▶ [PAGE TEXT]:
+++
President Donald Trump signed a sweeping executive order on Tuesday directing federal agencies to establish a voluntary framework under which artificial intelligence developers would give the government up to 30 days of early access to their most powerful systems before broader release — a move the White House characterized as essential to protecting American national security while preserving the country’s dominance in the global AI race.
The order, titled “Promoting Advanced Artificial Intelligence Innovation and Security” and signed at the White House on June 2, 2026, represents one of the most detailed government directives yet on the intersection of advanced AI and cybersecurity. It tasks the Departments of Treasury, Homeland Security, and the newly renamed Department of War — formerly the Department of Defense — along with the National Security Agency and the Cybersecurity and Infrastructure Security Agency, with building out new infrastructure to assess, monitor, and defend against AI-enabled threats, while simultaneously expanding the AI capabilities available to government at every level.
+++
▶ [WHAT YOU WILL DO]:
A. Reproduce verbatim the passage of the executive order article from "The order, titled" to "at every level.".
B. Extend the article on the AI executive order beyond its final sentence.
The entries that follow were drawn from a separate source.
+++
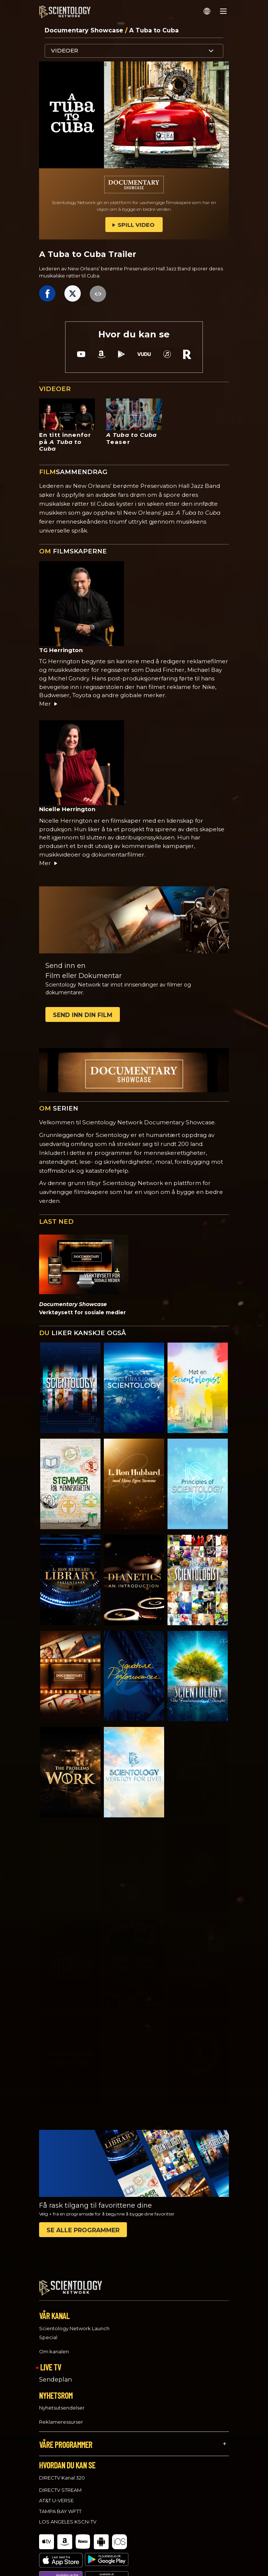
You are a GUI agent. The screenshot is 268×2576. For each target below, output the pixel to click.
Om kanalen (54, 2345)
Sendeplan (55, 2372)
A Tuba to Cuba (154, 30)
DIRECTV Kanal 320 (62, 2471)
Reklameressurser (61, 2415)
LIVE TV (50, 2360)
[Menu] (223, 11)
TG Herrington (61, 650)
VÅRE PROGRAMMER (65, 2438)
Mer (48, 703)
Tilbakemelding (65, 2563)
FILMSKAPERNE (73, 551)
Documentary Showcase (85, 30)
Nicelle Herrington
+++
▶ [ANSWERS IN ORDER]:
A.
The order, titled “Promoting Advanced Artificial Intelligence Innovation and Security” and signed at the White House on June 2, 2026, represents one of the most detailed government directives yet on the intersection of advanced AI and cybersecurity. It tasks the Departments of Treasury, Homeland Security, and the newly renamed Department of War — formerly the Department of Defense — along with the National Security Agency and the Cybersecurity and Infrastructure Security Agency, with building out new infrastructure to assess, monitor, and defend against AI-enabled threats, while simultaneously expanding the AI capabilities available to government at every level.

B.
The order states that “advanced AI capabilities make our Nation stronger, but also introduce new national security considerations that require coordinated action across executive departments and agencies,” and pledges that the administration “will continue to work closely with industry to ensure that the best and most secure technology is deployed rapidly to confront any and all threats to our country.”
A Delayed Order, Finally Signed
The executive order had been scheduled for signing in late May, and the White House had invited tech CEOs to attend a signing ceremony, holding a press briefing with senior officials on the morning of the planned announcement. Trump pulled the order at the last minute, later telling reporters that the order could have hindered American companies’ competitiveness with Chinese companies. The revised order signed Tuesday appeared to address those concerns head-on, with the White House making explicit that nothing in the order authorizes the creation of any mandatory governmental licensing, preclearance, or permitting requirement for the development or release of new AI models.
The “Covered Frontier Model” Framework
At the heart of the order is a new classification: the “covered frontier model.” Within 60 days, the NSA Director — in consultation with the National Cyber Director, the Assistant to the President for Science and Technology, and the Director of CISA — must develop and maintain a classified benchmarking process to assess the advanced cyber capabilities of AI models and determine which systems cross the threshold for that designation. Crucially, those classified assessments will be shared with AI developers and researchers as appropriate.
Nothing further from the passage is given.